A nurse is planning care for a newborn who is receiving phototherapy for an elevated bilirubin level. Which of the following actions should the nurse take? A. Offer the newborn glucose water between feedings B. Keep the newborns eye patches on during feedings. C. Apply barrier ointment to the newborn's perianal D. Use a photometer to monitor the lamp's energy.

D. Use a photometer to monitor the lamp's energy Rationale: The nurse should monitor the lamp's energy throughout the therapy to ensure the newborn is receiving the appropriate amount to be effective.

A nurse is preparing to perform a heel stick on a newborn. Which of the following actions should the nurse take? A. Don sterile gloves B. Puncture the center aspect of the newborn's heel C. Elevate the newborn's heel prior to the procedure D. Warm the heel with a warm washcloth prior to the procedure

D. Warm the heel with a warm washcloth prior to the procedure Rationale: Warming the heel with a warm washcloth 5-10 min prior enhances blood flow to the heel. Clean not sterile gloves should be worn. The outer aspect of the newborn's heel should be punctured to avoid nerves and vessels. Place the heel in a dependent position to enhance blood flow.

A nurse is caring for a client who has clinical manifestations of an ectopic pregnancy.
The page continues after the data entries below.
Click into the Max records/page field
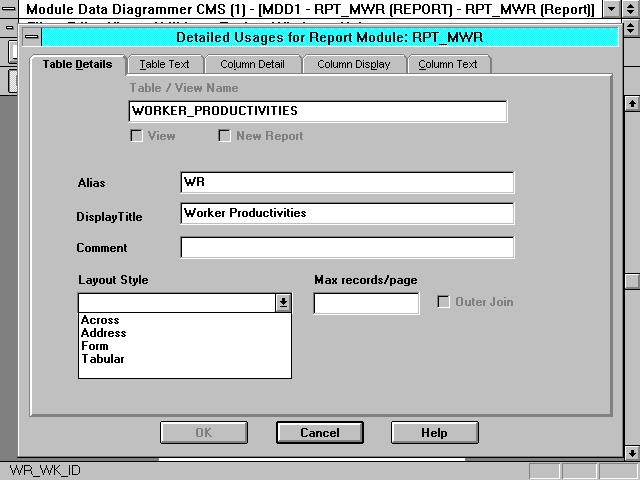 coord(366,303)
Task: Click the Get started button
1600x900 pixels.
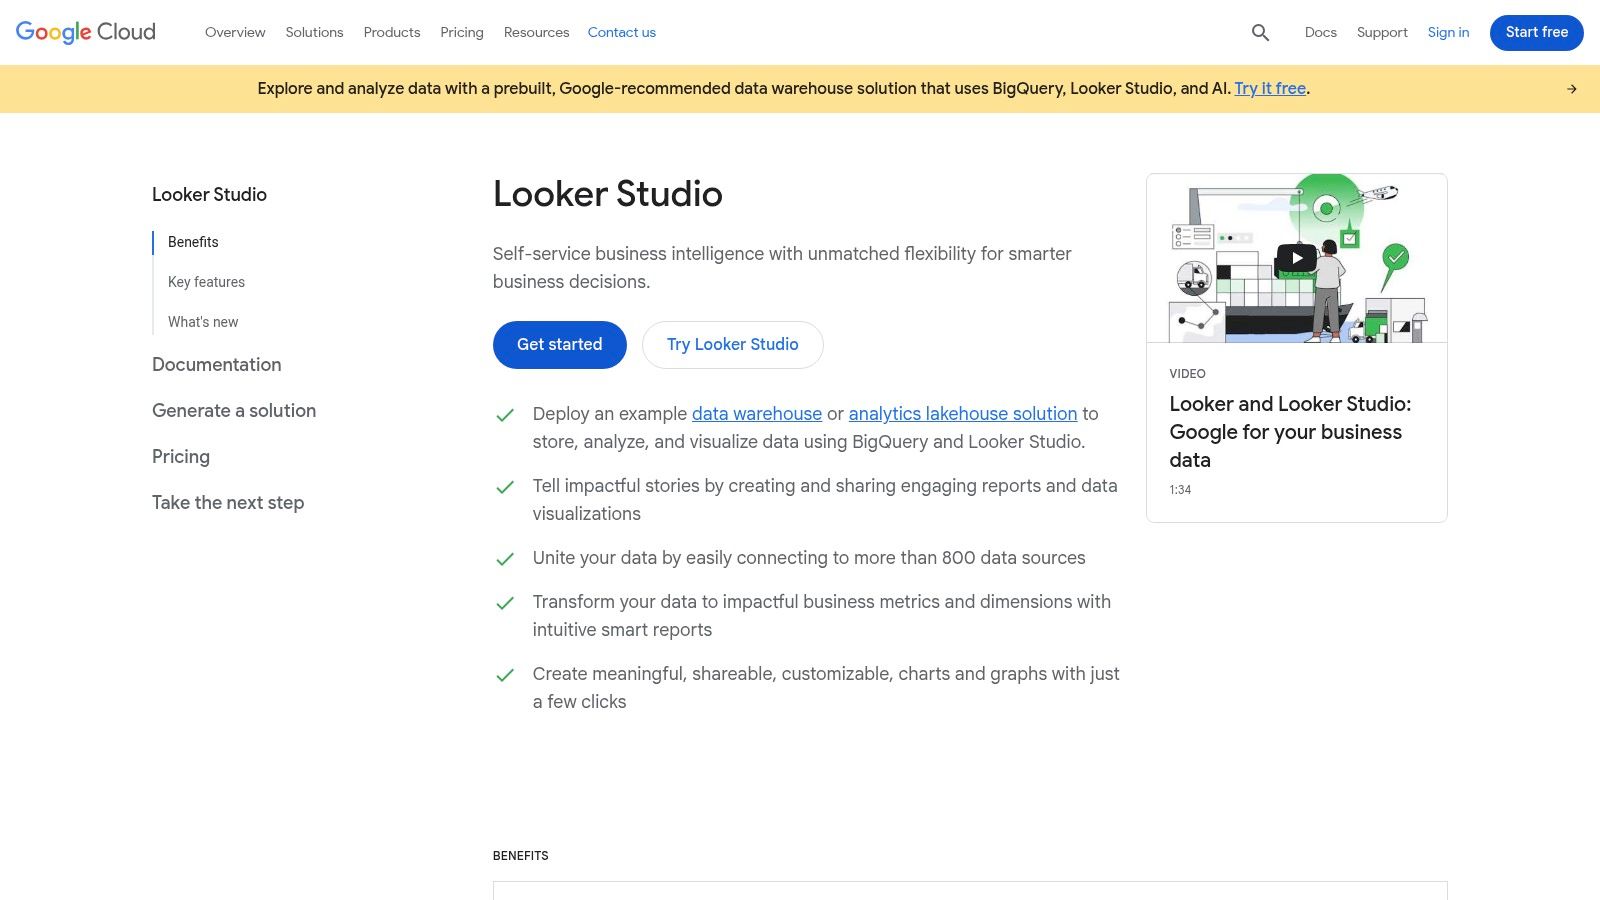Action: 559,344
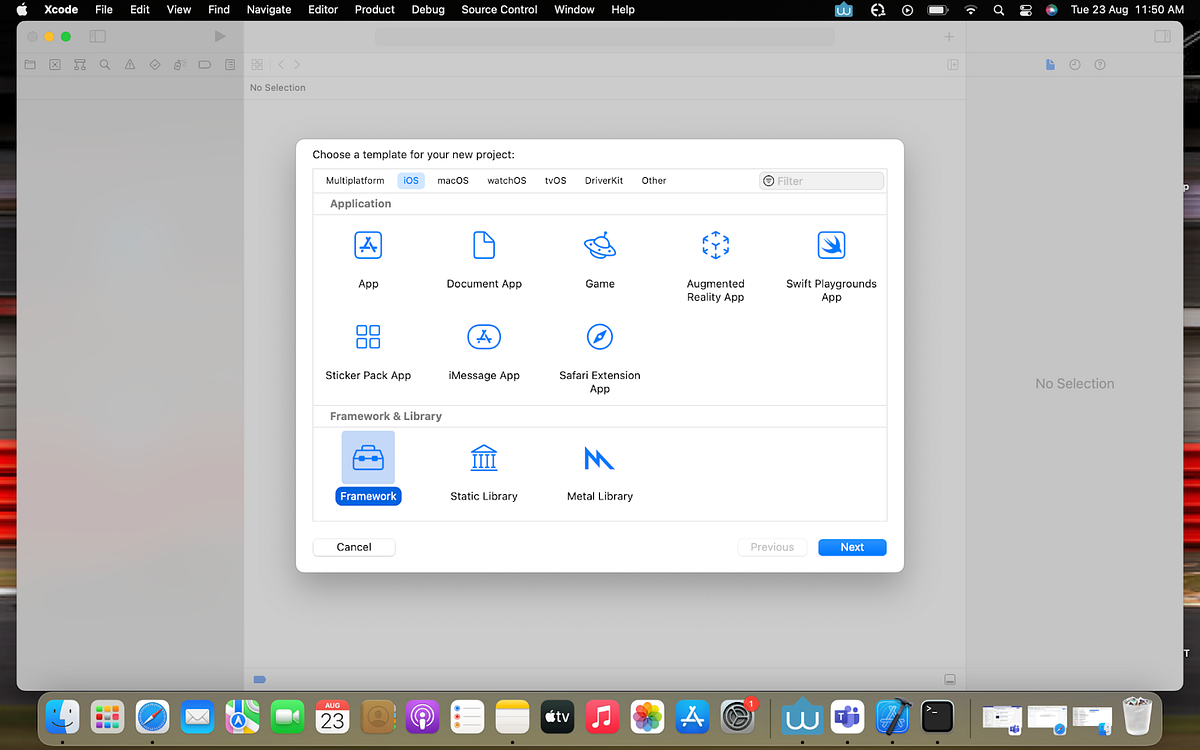
Task: Show the File inspector
Action: coord(1050,64)
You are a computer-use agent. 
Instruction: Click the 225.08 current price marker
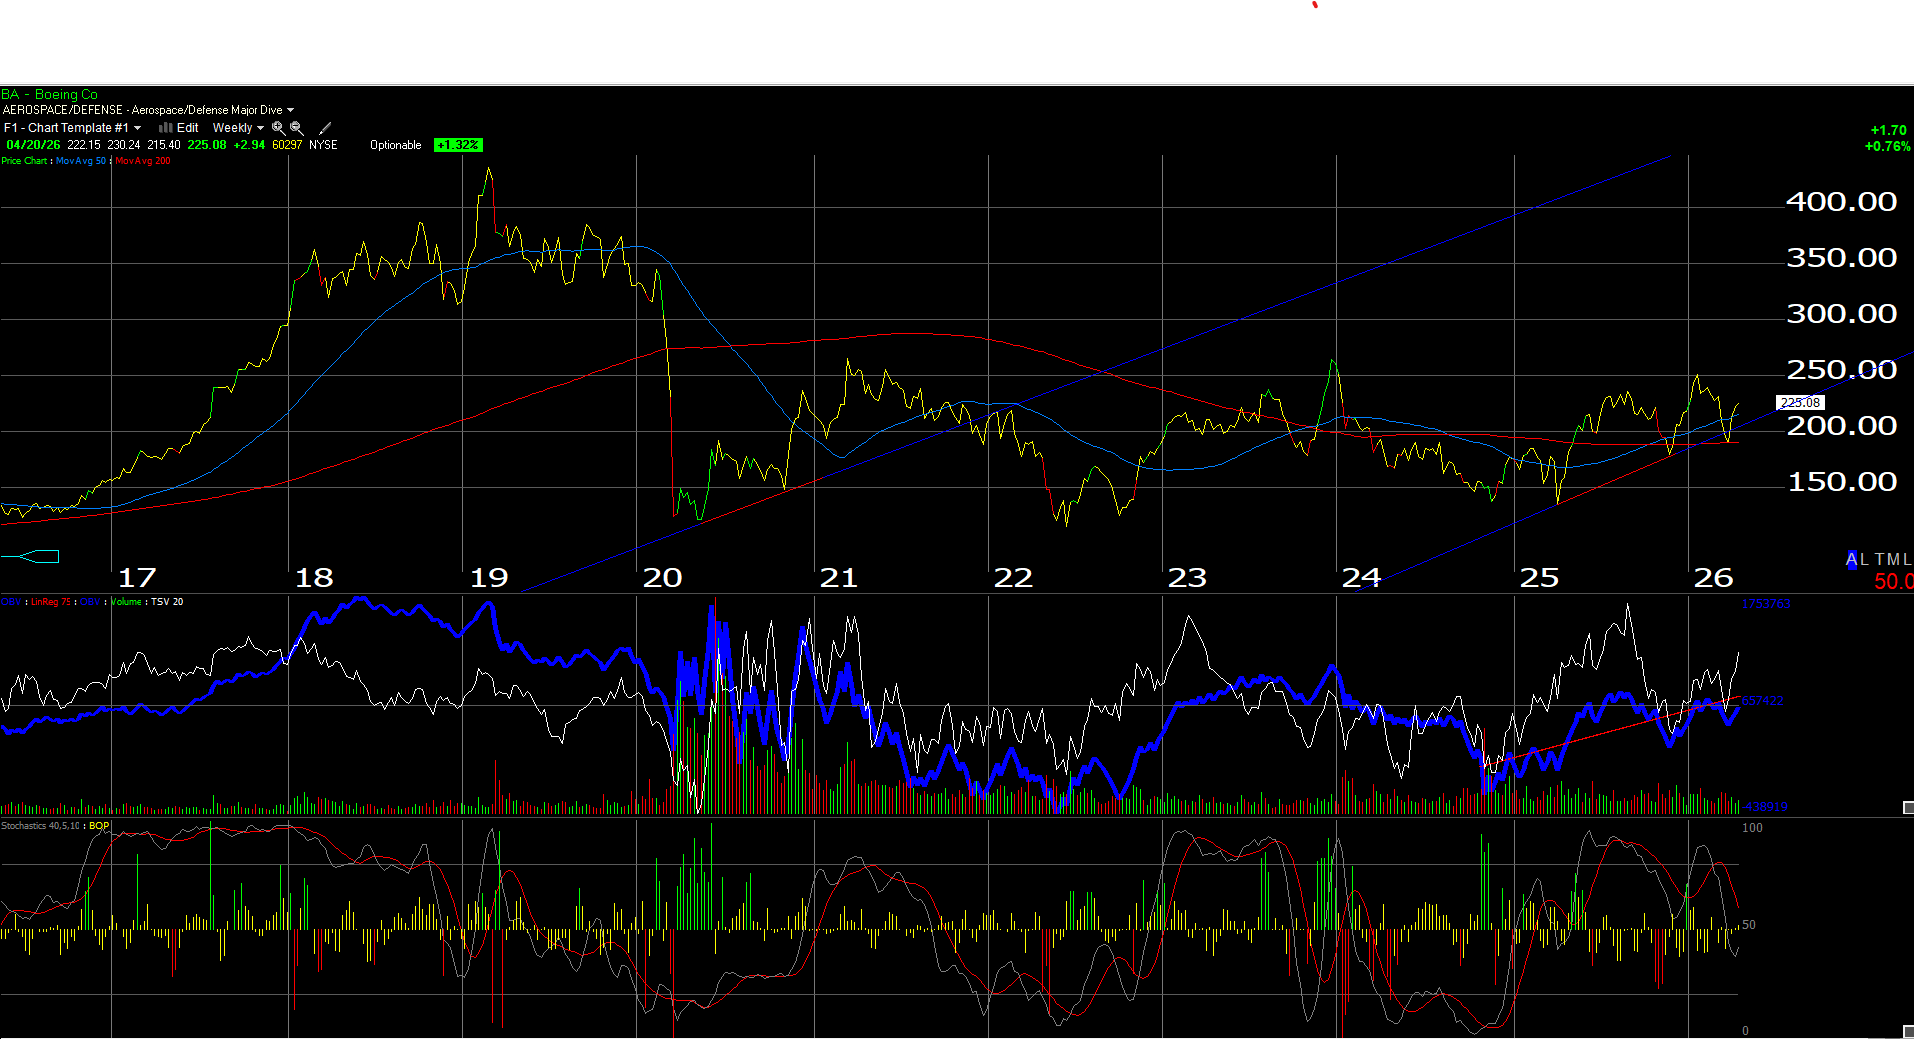pyautogui.click(x=1800, y=402)
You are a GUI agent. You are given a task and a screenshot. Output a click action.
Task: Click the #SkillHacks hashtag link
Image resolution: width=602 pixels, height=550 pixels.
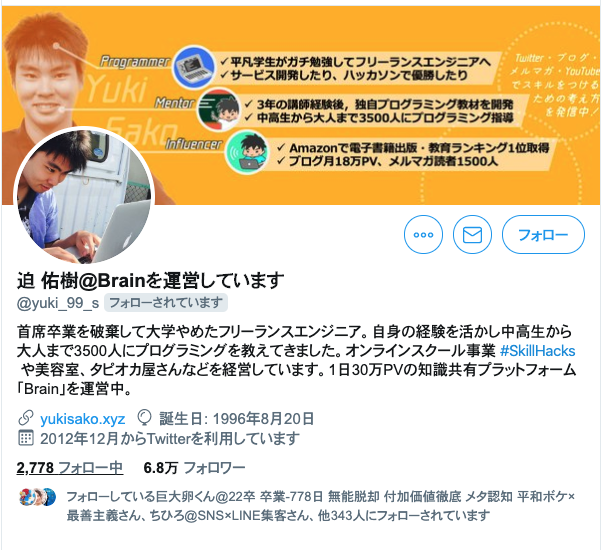[538, 351]
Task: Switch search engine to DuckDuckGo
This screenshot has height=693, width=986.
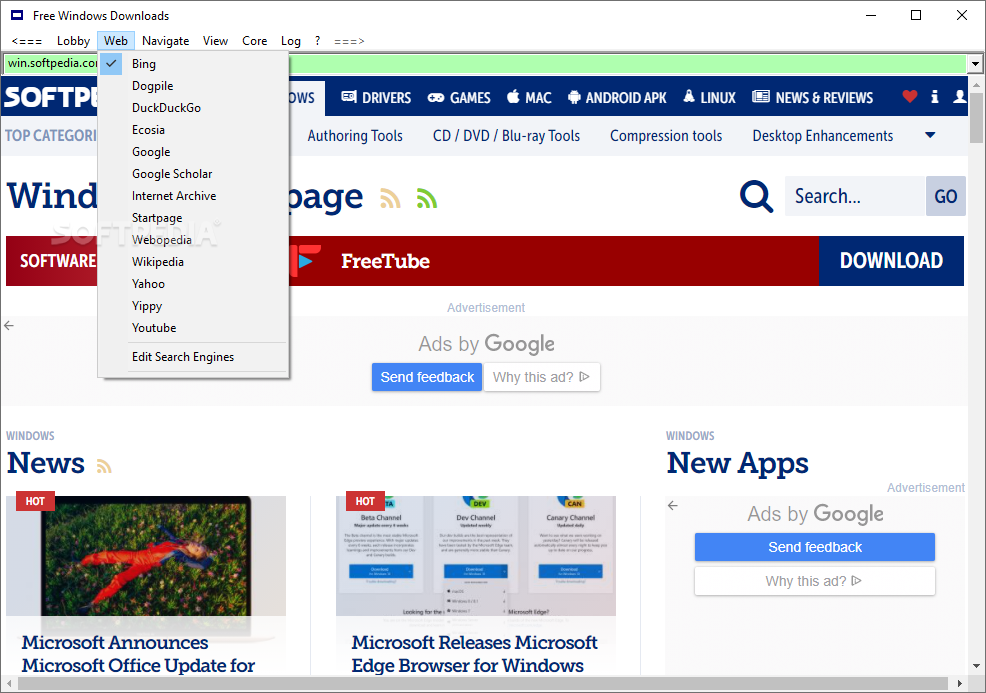Action: coord(166,108)
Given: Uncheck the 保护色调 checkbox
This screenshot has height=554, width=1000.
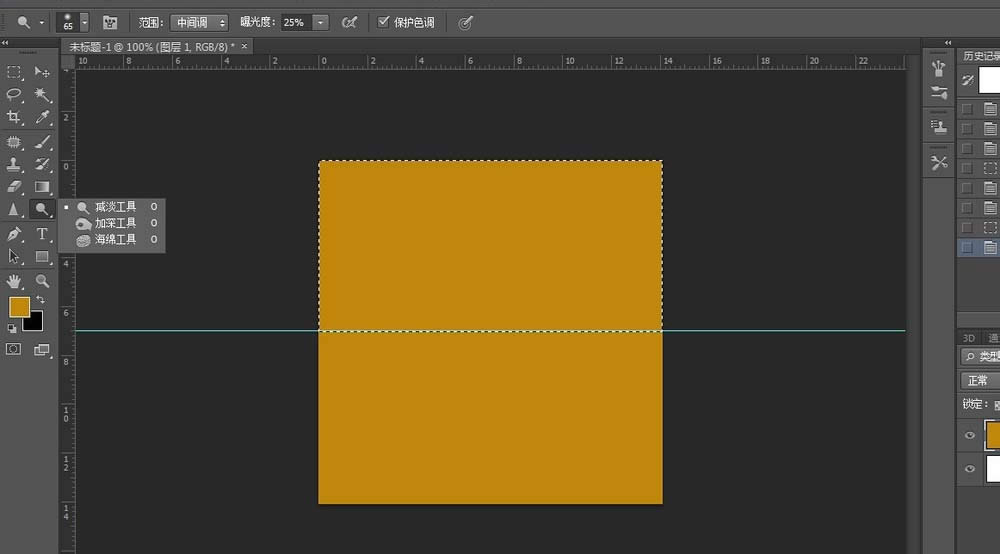Looking at the screenshot, I should pyautogui.click(x=383, y=22).
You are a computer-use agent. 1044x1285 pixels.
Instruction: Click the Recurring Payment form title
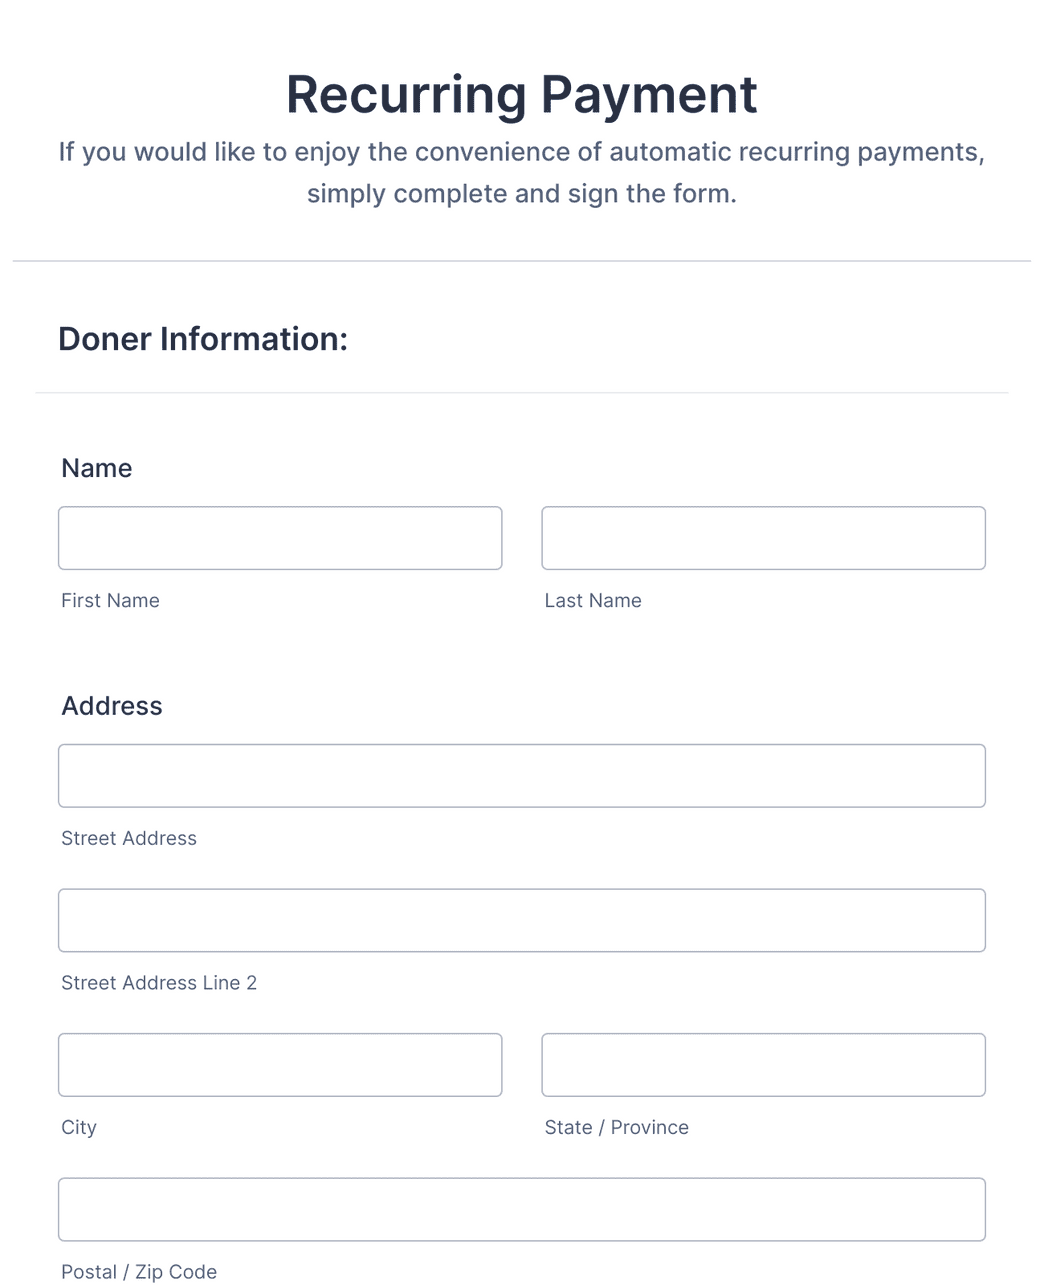522,95
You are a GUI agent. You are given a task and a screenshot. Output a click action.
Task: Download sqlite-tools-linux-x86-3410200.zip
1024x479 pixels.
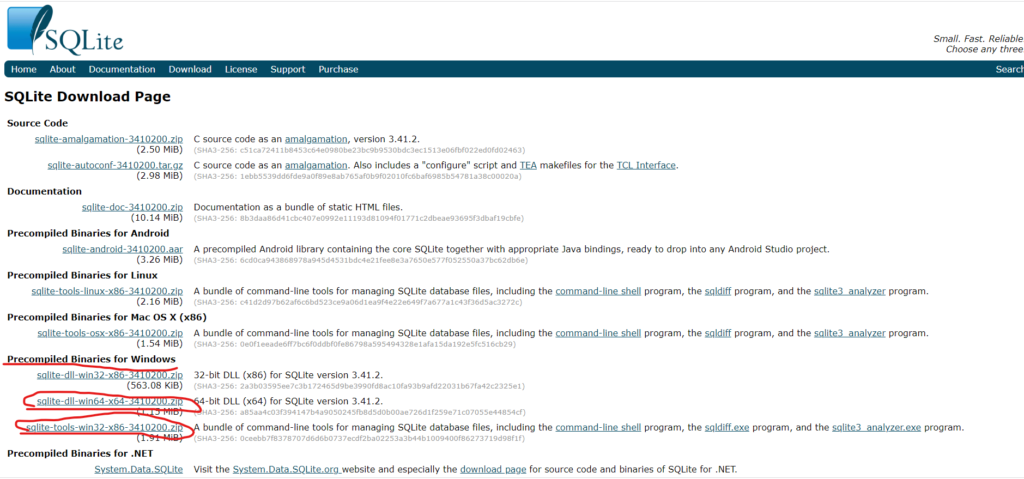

Which of the following findings is a risk factor for an ectopic pregnancy? A. Anemia B. Frequent UTIs C. Previous cesarean birth D. Pelvic inflammatory disease

D: Pelvic inflammatory disease (PID) Rationale: An ectopic pregnancy occurs when the fertilized egg implants in tissue outside of the uterus and the placenta causing the fetus to begin developing in this area. The most common site is within a fallopian tube, but ectopic pregnancies can occur in the ovary or the abdomen. Most cases are a result of scarring caused by a previous tubal infection or tubal surgery. Therefore, PID increases a clients risk. Anemia, frequent urinary tract infections or prior cesarean birth does not place the client at an increased risk.